Quoted passage
The idea of my approach is to carry out all constructions and calculations keeping track of the $E$,
and to do so in a unified way as much as possible.
A construction which seems difficult to be unified is demoted in favor of one that can be unified.
GOAL: Same storyline, different $E$.

(So, I want to define "timelike", "spacelike", and "null" in a unified way from these structures.)​

The boosts for the above are ( from https://www.physicsforums.com/threads/why-is-minkowski-spacetime-non-euclidean.1016402/post-6648907 )

$$\left( \begin{array}{c} t' \\ y' \end{array} \right)
=
\left(
\begin{array}{cc}
\frac{1}{\sqrt{1-E\beta^2}} & \frac{E\beta}{\sqrt{1-E\beta^2}}
\\
\frac{\beta}{\sqrt{1-E\beta^2}} &
\frac{1}{\sqrt{1-E\beta^2}} & \end{array}
\right)\\
\left( \begin{array}{c} t \\ y \end{array} \right)$$

I learned of these 2-D Cayley-Klein geometries (which include these 9 geometries:
Euclidean, Hyperbolic, Elliptical/Spherical, Minkowski, Galilean, deSitter and anti-deSitter and their Galilean limits) from
"A Simple Non-Euclidean Geometry and Its Physical Basis: An Elementary Account of Galilean Geometry and the Galilean Principle of Relativity" by I.M. Yaglom
https://www.amazon.com/dp/0387903321/?tag=pfamazon01-20
and, more recently,
Richter-Gebert's "Perspectives on Projective Geometry: A Guided Tour Through Real and Complex Geometry" https://www.amazon.com/dp/3642172857/?tag=pfamazon01-20 .

To see the unified metric for all 9 geometries, look at page 3 of my poster.)​

So, I am carrying out the constructions and calculations,
especially as it applies to physics (PHY101, Special Relativity, and hopefully the deSitter spaces).

 

[PeterDonis]

"the locus of events (say) t=1 s from an event [along inertial worldlines, using wristwatches]"

But this isn't a circle; it's not even a continuous curve. It's two disjoint Euclidean 3-spaces (one 1 second to the future, the other one second to the past), or two disjoint lines if we eliminate 2 spatial dimensions.

 

[PeterDonis]

my approach

This probably needs to be in a separate thread since it seems well off topic for this one.

 

[robphy]

"the locus of events (say) t=1 s from an event [along inertial worldlines, using wristwatches]"

Given information
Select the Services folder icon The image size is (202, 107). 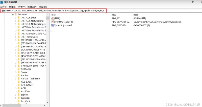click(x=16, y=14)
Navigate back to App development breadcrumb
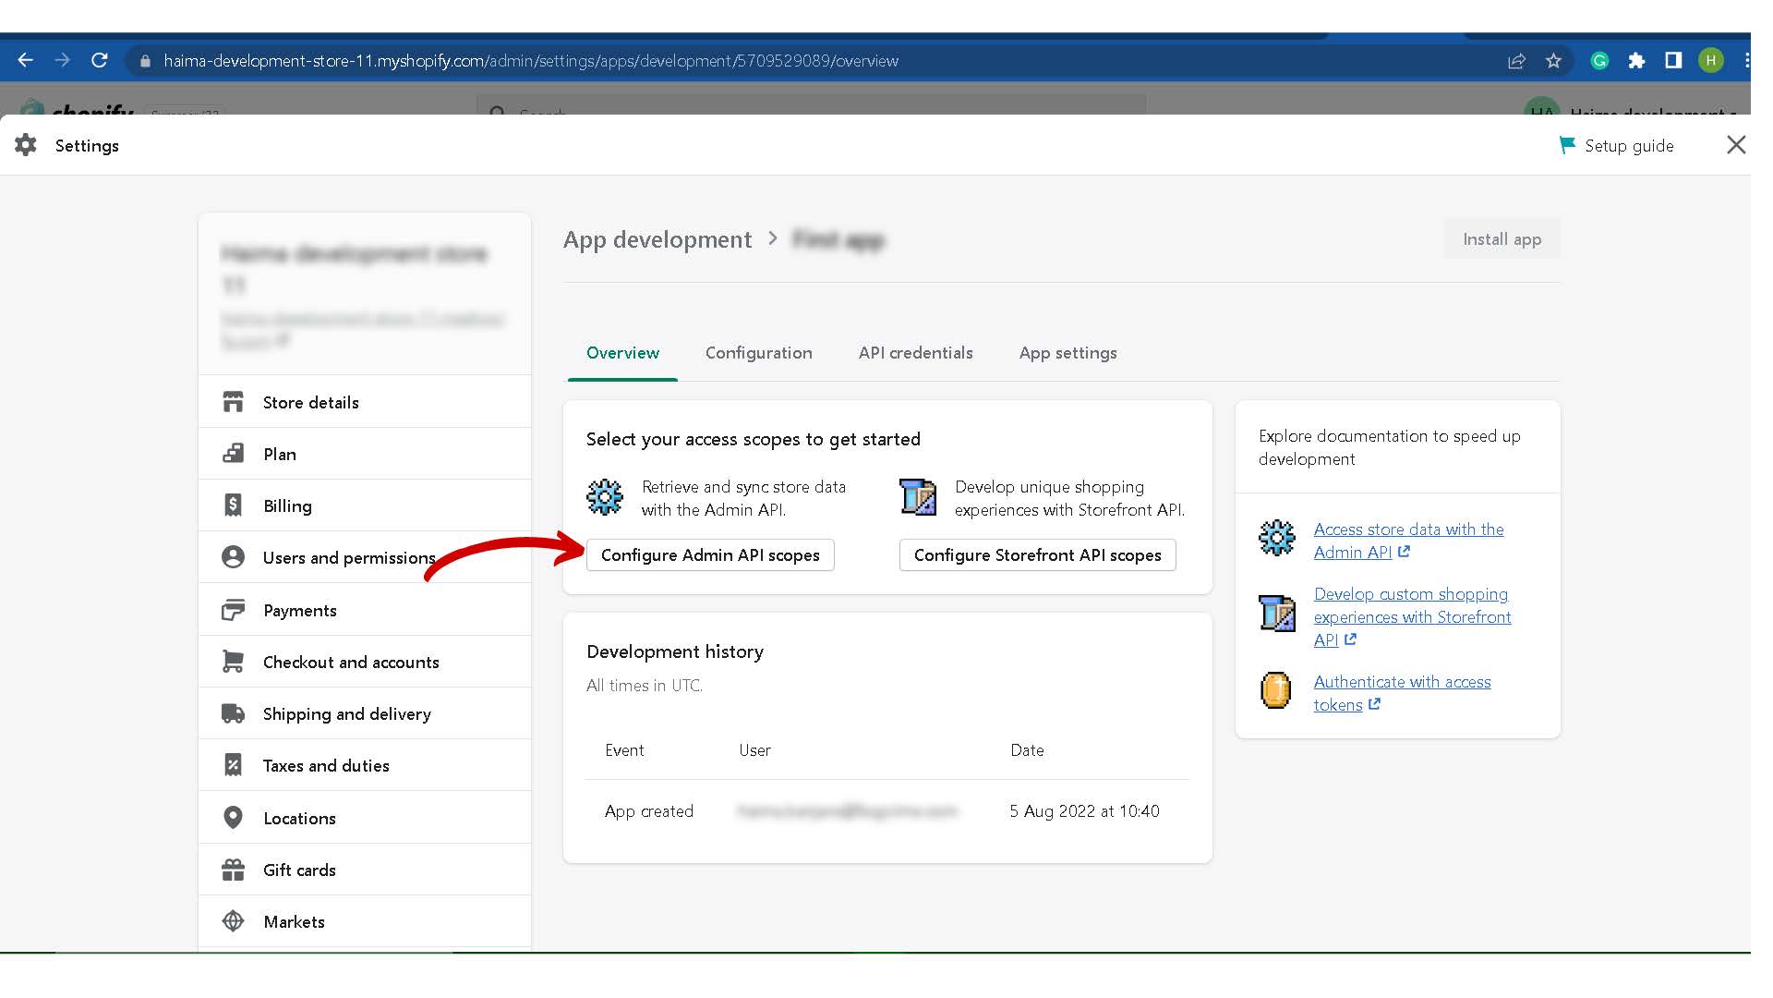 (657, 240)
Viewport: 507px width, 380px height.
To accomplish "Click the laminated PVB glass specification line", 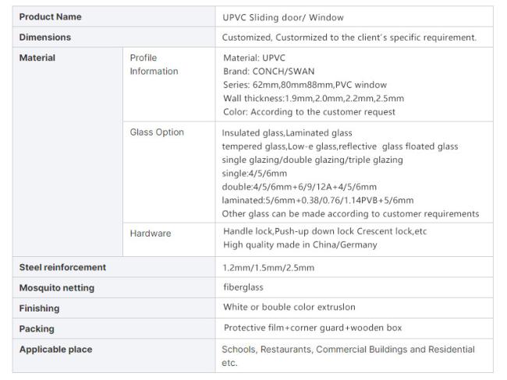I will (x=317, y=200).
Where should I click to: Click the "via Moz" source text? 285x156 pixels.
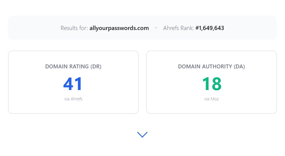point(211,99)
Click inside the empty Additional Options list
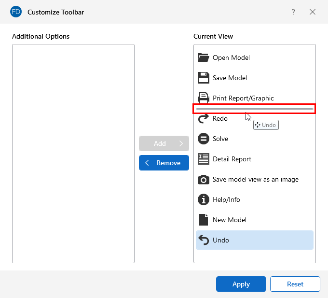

Task set
A. In the forum thread on Cayley-Klein geometries, what does PeterDonis say the locus of events 1 second from an event actually is?
B. Summarize the forum thread on Cayley-Klein geometries in two sentences.
C. Write the next part of the forum thread on Cayley-Klein geometries, starting after its final line.

Results in order
A. It is two disjoint Euclidean 3-spaces, one 1 second to the future and the other one second to the past, or two disjoint lines if two spatial dimensions are eliminated.

B. The first post describes an approach that carries out constructions and calculations while keeping track of a parameter $E$ in a unified way, aiming to define "timelike," "spacelike," and "null" uniformly across nine 2-D Cayley-Klein geometries learned from books by Yaglom and Richter-Gebert. PeterDonis replies that the locus of events 1 second from an event is not a circle but two disjoint Euclidean 3-spaces, and that the approach probably belongs in a separate thread.

C.
But this isn't a circle; it's not even a continuous curve. It's two disjoint Euclidean 3-spaces (one 1 second to the future, the other one second to the past), or two disjoint lines if we eliminate 2 spatial dimensions.

In the preceding line, I did specify "(a t=1 line)"... not $t^2=1$.
For completeness,
call it the "future Galilean circle" (t=1) as one would get from future-directed inertial observers from an event.
Similarly, for Minkowski spacetime,
we would refer to the "future Minkowski circle" ($\tau=1$) as one would get from future-directed inertial observers from an event.

...and before it comes up... consider only transformations that preserve the direction of time.

 

[PeterDonis]

For completeness,
call it the "future Galilean circle" (t=1) as one would get from future-directed inertial observers from an event.
Similarly, for Minkowski spacetime,
we would refer to the "future Minkowski circle" () as one would get from future-directed inertial observers from an event.

Ah, ok.

 

[malawi_glenn]

ds is no coincidence and should follow in a logical way from the general thoughts behind the whole idea.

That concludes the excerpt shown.